In Q3 2015, the longest continuous DDoS attack recorded by Kaspersky Lab lasted for 320 hours, which is close to two weeks. More than 90 percent of attacks lasted less than 24 hours, however the number of attacks lasting longer than 150 hours has grown tremendously. The highest number of attacks on the same victim was 22, from a server in the Netherlands.
Kaspersky Lab's new quarterly DDoS report is based on consistent overseeing of botnets and observation of new techniques applied by cyber-criminals in the third quarter of 2015. The report shows that DDoS attacks remain highly localised.
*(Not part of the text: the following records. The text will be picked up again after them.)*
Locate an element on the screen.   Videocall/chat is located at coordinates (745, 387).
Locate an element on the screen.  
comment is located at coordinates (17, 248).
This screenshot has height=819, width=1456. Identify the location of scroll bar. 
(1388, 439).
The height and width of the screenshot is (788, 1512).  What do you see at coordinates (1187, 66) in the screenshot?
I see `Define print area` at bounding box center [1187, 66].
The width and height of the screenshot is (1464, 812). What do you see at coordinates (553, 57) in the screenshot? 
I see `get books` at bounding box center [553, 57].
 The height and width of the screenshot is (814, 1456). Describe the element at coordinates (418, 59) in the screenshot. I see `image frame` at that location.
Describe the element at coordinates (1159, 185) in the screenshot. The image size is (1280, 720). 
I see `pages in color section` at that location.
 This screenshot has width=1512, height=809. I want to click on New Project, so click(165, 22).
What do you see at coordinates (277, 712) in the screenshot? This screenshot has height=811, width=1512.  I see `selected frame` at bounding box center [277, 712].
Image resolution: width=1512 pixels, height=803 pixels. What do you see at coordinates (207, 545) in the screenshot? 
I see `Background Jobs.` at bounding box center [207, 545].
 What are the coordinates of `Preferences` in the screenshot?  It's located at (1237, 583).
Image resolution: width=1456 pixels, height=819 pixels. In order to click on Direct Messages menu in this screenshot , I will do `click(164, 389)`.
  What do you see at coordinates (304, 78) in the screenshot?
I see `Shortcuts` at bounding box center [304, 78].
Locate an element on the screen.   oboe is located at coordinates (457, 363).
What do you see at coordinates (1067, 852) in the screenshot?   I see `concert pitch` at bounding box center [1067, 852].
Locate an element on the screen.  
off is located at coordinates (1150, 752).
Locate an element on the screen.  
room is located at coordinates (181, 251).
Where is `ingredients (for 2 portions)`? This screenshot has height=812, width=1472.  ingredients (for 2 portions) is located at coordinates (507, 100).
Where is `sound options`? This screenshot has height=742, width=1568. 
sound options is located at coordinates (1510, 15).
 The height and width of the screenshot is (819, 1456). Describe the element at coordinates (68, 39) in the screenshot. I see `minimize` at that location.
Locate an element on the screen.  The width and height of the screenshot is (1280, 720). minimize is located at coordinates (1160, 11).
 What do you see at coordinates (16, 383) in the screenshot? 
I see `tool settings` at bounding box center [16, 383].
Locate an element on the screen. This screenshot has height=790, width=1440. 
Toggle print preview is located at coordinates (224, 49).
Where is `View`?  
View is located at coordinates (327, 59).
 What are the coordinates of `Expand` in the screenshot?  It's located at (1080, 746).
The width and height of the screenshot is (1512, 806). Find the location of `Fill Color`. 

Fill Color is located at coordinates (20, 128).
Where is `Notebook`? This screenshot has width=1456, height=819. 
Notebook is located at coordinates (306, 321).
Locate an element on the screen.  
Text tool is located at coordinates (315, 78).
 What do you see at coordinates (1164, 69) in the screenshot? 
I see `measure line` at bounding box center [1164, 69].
Even though Kaspersky Lab has recorded DDoS attacks targeting servers in 79 countries, 91.6 percent of the victims' resources are located in only 10 countries worldwide. It also discovered that DDoS attacks are more likely to come from the same countries. China, the US and South Korea held top positions as the countries most frequently hit by DDoS attacks.
“Attacks are growing in volume with most of them aiming to attack, disrupt and disappear, but the number of lengthy attacks, capable of bankrupting a large, unprotected business, is also on the rise. These significant developments make it imperative for companies to take measures to prevent the very real threat and increased risk posed by DDoS attacks,” commented Evgeny Vigovsky, head of Kaspersky DDoS protection, Kaspersky Lab.
Linux-based botnets account for up to 45.6 percent of all attacks that Kaspersky Lab recorded. Poor protection and higher bandwidth capacity are major reasons for this.
Banks are often targeted for complex attacks and ransom demands. Less complicated but equally dangerous attacks have become less expensive to carry out. August happened to be the quietest month of the quarter for attacks, showing that cyber-criminals do go on vacation too.